Hacia allá fuimos, tras misteriosos paisajes que en tierra salteña esconden las sierras de Santa Victoria, a los que, curiosamente, se llega partiendo desde la provincia de Jujuy. Luego de pasar Humahuaca, unos 26 km hacia el Norte sobre la ruta 9, se abre sobre la derecha el camino a Iruya, con sus pueblos aledaños, Colanzulí, San Isidro, Chiyayoc, Rodeo Colorado y Volcán Higueras, territorios que en su conjunto forman parte de lo que fuera el Marquesado de Yavi durante la colonia. Desde el mismo inicio de una travesía de cerca de 60 km se presiente la emocionante sensación de trepar despaciosamente hasta los 4000 metros sobre el nivel del mar.
A poco de iniciado el recorrido se cruza el pueblo de Iturbe, antigua estación del Ferrocarril Belgrano, detenido en el tiempo, acaso aguardando la llegada de ese tren que, alguna vez, supo alegrar la vida a su gente.
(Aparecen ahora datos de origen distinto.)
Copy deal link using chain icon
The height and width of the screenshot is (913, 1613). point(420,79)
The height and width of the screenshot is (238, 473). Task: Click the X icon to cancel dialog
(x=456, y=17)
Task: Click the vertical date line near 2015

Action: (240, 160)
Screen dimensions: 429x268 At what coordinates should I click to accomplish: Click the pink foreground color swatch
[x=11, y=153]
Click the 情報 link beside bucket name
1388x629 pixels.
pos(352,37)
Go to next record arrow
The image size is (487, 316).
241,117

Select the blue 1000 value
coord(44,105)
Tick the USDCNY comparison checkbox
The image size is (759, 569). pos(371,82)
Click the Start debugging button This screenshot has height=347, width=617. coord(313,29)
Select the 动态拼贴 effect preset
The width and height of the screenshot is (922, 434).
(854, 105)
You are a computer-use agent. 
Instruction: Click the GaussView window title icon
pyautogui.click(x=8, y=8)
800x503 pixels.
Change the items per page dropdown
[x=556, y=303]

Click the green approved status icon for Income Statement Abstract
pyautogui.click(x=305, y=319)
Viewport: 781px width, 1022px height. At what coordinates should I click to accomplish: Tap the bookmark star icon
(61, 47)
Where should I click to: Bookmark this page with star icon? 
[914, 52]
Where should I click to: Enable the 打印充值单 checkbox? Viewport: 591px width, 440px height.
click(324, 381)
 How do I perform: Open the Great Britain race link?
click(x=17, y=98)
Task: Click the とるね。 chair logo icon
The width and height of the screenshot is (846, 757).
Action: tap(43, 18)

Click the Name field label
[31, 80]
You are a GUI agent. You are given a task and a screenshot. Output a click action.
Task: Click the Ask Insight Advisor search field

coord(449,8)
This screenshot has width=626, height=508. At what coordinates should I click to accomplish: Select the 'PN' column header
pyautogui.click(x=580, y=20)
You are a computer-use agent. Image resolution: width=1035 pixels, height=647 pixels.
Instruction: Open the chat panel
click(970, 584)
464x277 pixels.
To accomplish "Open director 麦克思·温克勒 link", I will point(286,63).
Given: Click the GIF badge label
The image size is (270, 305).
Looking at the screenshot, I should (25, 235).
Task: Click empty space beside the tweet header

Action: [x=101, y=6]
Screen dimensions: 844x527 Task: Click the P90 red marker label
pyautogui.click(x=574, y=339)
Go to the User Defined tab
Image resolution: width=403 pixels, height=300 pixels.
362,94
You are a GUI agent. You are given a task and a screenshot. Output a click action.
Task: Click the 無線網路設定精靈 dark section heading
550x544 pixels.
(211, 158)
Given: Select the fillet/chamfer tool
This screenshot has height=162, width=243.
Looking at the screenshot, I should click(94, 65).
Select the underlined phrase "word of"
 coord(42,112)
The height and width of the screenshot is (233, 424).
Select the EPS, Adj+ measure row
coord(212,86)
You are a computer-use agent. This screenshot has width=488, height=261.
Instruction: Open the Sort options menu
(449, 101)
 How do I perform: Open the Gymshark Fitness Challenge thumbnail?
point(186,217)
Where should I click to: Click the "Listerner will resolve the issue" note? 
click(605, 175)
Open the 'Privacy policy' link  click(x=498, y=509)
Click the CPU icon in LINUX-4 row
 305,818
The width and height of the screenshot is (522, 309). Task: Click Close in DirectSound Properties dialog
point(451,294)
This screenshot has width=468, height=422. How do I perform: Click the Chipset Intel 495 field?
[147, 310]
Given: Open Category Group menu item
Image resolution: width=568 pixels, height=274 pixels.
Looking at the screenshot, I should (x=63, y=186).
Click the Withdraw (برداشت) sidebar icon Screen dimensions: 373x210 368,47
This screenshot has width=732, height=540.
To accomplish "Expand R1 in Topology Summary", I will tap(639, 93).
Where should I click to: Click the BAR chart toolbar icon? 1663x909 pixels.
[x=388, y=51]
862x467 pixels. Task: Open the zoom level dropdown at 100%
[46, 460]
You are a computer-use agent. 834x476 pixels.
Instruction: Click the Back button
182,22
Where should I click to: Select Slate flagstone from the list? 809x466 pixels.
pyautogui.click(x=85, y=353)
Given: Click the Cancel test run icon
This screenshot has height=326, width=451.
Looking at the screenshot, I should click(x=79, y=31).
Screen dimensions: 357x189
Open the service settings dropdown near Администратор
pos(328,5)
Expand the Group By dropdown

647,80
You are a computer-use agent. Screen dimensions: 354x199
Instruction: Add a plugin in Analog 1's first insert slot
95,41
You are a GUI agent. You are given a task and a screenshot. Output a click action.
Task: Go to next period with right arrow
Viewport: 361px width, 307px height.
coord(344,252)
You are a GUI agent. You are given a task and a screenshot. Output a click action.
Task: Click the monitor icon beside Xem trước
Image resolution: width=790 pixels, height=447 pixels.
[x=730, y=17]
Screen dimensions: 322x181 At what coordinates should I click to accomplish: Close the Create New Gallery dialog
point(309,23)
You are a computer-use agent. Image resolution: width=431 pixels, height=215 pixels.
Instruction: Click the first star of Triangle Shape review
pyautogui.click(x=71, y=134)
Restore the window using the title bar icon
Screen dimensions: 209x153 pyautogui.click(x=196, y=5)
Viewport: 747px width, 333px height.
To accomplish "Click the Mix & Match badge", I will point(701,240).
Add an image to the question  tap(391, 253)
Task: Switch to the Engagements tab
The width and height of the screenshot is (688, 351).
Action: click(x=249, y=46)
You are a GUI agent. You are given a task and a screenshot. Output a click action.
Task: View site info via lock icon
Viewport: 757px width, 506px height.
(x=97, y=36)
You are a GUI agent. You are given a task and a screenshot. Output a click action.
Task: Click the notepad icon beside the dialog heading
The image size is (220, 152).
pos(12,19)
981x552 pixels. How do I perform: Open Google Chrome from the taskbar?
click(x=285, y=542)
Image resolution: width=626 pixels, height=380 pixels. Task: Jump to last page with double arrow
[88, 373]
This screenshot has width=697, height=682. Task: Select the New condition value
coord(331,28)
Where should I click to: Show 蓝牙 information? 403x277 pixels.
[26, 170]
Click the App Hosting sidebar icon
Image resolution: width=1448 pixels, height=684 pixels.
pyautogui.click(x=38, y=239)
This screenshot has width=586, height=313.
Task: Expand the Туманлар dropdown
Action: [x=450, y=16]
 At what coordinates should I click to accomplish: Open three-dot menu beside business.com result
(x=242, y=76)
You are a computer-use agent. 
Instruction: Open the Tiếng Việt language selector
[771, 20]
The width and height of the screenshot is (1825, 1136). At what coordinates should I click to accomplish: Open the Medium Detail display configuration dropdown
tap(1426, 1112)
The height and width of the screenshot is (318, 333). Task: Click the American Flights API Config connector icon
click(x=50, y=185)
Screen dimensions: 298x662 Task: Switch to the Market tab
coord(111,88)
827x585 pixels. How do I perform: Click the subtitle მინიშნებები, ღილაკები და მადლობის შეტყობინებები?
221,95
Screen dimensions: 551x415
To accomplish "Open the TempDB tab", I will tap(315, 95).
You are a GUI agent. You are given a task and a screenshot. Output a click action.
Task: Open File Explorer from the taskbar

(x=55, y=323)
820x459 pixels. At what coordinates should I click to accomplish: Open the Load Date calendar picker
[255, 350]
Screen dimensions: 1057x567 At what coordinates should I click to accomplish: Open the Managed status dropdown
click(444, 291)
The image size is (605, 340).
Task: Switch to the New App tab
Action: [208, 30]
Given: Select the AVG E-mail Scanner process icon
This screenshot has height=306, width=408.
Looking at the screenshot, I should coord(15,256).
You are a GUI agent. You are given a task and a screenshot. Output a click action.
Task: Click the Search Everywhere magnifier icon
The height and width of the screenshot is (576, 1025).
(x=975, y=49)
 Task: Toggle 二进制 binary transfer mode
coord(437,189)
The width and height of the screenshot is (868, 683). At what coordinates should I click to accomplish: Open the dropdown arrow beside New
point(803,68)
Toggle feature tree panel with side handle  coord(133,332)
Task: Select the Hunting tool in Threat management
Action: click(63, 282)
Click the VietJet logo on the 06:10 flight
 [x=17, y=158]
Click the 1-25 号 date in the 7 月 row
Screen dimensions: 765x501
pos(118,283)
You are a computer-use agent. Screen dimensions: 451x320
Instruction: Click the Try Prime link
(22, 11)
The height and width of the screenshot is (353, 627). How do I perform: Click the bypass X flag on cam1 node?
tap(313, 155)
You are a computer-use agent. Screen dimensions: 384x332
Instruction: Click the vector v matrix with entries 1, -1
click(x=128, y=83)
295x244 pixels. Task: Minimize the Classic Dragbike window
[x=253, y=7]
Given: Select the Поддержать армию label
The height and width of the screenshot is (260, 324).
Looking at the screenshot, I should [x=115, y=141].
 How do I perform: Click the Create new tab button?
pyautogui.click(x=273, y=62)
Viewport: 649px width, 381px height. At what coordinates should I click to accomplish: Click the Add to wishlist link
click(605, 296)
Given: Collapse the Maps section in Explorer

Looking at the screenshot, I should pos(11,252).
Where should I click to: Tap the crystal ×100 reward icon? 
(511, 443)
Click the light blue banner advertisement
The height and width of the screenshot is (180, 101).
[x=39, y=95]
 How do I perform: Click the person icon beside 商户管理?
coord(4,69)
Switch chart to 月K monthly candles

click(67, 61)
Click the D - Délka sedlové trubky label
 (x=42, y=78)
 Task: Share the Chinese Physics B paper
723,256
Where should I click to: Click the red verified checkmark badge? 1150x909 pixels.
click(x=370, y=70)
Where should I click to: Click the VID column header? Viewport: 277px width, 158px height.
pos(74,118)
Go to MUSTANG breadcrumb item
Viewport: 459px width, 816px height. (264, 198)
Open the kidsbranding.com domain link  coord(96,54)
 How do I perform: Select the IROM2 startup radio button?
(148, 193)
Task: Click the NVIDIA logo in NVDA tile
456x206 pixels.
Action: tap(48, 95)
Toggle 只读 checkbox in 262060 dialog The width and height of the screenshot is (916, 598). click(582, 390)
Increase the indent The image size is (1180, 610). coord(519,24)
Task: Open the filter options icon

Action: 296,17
De allí en más, todavía en la dulce tierra jujeña, subir hacia el cielo azul de un paisaje que poco a poco va despojándose del verdor para dar paso a los colores que anticipan el inicio de la Puna.
Alcanzar aquellas alturas coloca al viajero en uno de los puntos fundamentales del recorrido, el Abra del Cóndor. Es detenerse, asomarse a la inmensidad, pararse ante esa apacheta que manos indias allí construyeron, donde se dejan las ofrendas y se pide se aparten las desgracias del camino, y salud para seguir viaje.
A partir de allí se inicia el descenso. El valle se abre y parece nunca acabar, rodeados de formidables formaciones montañosas. El alma de Iruya comienza a asomar, como guardada al abrigo de la madre tierra, de la que alguna vez bien dijera el poeta Jaime Dávalos, El Nombrador, vamos para Iruya, que el río ha´i querer atajarnos luego, si llega a crecer.
Llegar, trepar sus empinadas calles de piedra, transitar un pueblo singular del altiplano enclavado entre altos cerros contra la quebrada de río Iruya. Su iglesia de San Roque y Nuestra Señora del Rosario, fundada en 1753, testimonia la fe de su pueblo. Hallar sus habitantes, cual cordiales anfitriones del forastero, invita a recorrerla, a descubrirla. Los mismos, que en extensas terrazas y en forma manual, cultivan la papa andina, porotos, habas, maíz, alfalfa, cebada, cebadilla, como forraje para sus animales durante el invierno.
Y si hasta allí Iruya nos había mostrado, generosa, la majestuosidad de su paisaje, la amabilidad de su gente y la frescura de su río bajando presuroso hacia Orán, la noche nos aguardaba con el incomparable esplendor de su luna llena de junio. Así asomó para iluminar la ruta sonora de nuestras almas viajeras, hacedora de un sueño trasnochado que va por esos seis rumbos que hay en la guitarra, para decirnos que un día nos vimos, nos entendimos y nos quisimos con toda el alma.
En la mañana partimos, llevando en nuestros ojos el asombro y la emoción del paisaje. Comenzamos a dejarla al abrigo de esas nubes que sólo permitían asomar los picos de los cerros cercanos, cual cobijo del ensueño que Iruya, en una noche de luna llena, quiso a sus visitantes regalar.